START Information shown

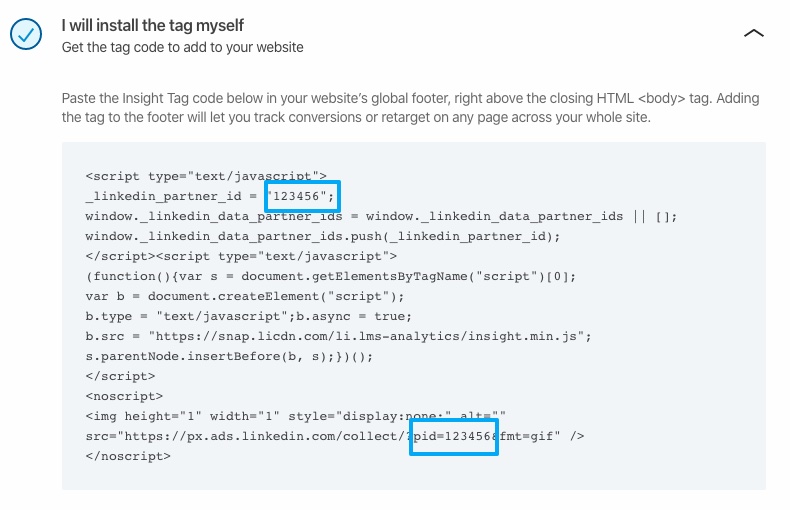Screen dimensions: 790x510
Task: Click the closing noscript tag
Action: pyautogui.click(x=128, y=456)
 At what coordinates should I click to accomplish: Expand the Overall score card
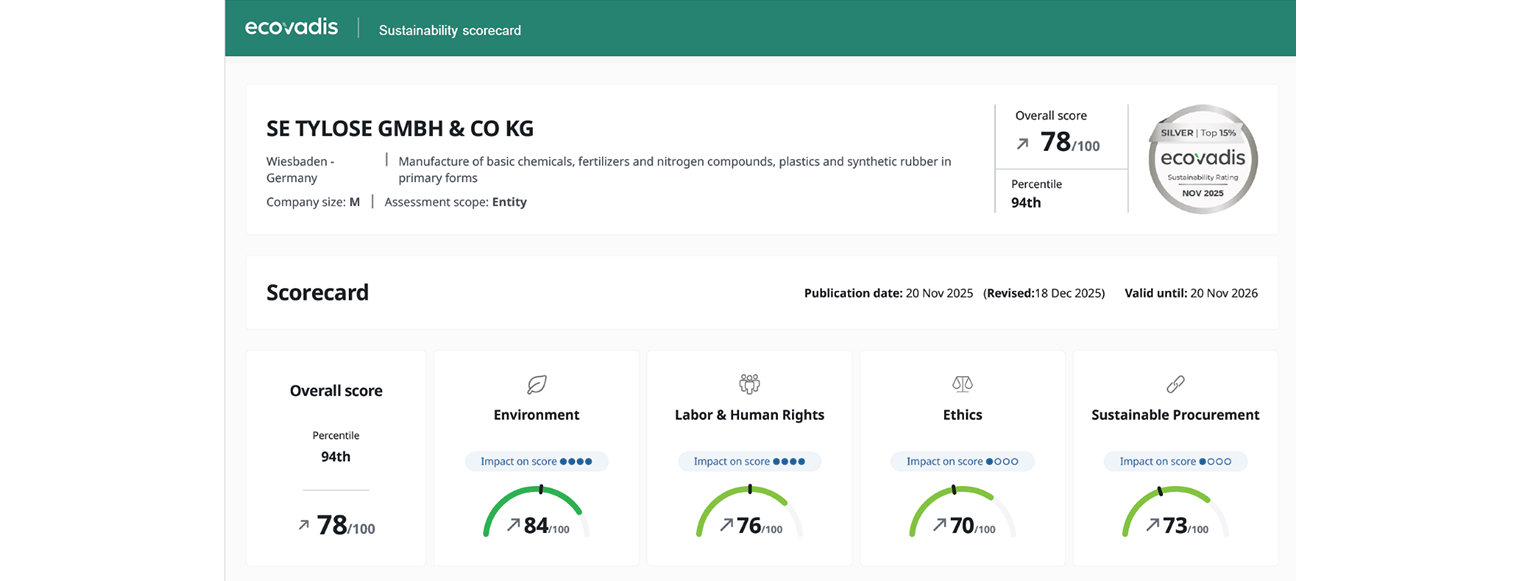click(335, 457)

END Information shown

(Exercise details)
Output the span from the line with "At what coordinates" through the last line of the data, inclusive and exact, and omit every picture.

(Written answer)
 At what coordinates should I click to accomplish: Expand the Overall score card
click(335, 457)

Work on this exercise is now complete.